IVAS supports live spatial audio from connected devices such as smartphones, tablets and PCs.  When enabled, the listener should be able to perceive the location of each sound, as audio will be played as if it is coming from behind, above, or adjacent to the listener. For this test call, Nokia used its proprietary immersive voice kit to transmit IVAS-encoded voice data over a public 5G network, connecting Nokia president CEO Pekka Lundmark on one side to Finland’s ambassador for new technologies Stefan Lindstrom.

The codec’s development is being spearheaded by thirteen companies under 3GPP’s public collaboration mandate. Nokia aims to bring leadership to these efforts and says it contributed foundational technologies, including a codec container specific to smartphones. Native smartphone support could pave the way for true interoperability across operators, chipset and handset manufacturers, greatly expanding IVAS’s user base.
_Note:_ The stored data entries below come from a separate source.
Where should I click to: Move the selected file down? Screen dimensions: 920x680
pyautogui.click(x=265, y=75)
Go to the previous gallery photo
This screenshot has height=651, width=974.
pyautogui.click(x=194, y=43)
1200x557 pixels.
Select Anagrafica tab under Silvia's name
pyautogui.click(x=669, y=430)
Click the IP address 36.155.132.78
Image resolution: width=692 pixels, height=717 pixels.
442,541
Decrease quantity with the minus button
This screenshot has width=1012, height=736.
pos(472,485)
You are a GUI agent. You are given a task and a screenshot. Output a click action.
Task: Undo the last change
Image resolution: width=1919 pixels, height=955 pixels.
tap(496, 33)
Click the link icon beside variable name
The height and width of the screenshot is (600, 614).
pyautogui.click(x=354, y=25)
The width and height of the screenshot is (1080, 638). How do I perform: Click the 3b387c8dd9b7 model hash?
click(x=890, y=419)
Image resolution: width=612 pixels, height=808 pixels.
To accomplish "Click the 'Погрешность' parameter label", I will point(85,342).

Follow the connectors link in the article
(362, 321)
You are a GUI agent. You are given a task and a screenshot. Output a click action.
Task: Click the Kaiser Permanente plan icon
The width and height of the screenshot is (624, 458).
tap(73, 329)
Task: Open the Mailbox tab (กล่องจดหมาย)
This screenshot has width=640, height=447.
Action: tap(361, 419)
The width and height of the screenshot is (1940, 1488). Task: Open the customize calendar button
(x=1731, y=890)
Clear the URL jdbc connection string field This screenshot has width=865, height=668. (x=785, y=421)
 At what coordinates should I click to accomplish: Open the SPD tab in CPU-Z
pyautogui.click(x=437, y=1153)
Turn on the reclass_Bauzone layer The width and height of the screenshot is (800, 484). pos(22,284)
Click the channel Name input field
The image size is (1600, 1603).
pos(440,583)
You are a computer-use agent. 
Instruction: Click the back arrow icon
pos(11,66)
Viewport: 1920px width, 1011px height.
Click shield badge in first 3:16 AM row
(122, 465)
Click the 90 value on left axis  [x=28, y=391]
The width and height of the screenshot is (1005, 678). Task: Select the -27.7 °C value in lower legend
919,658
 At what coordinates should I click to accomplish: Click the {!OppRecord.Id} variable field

The low-delay codec was adopted by 3GPP’s SA4 benchmark committee as meeting its selection criteria. 3GPP says it aims to introduce an updated standard for voice services once every decade. In 2014, for example, it introduced 20 kHz audio calls with the Enhanced Voice Services (EVS) codec in VoLTE and VoNR, reducing jitter effects and sharpening call quality. IVAS is designed to be back-compatible with EVS-based infrastructure.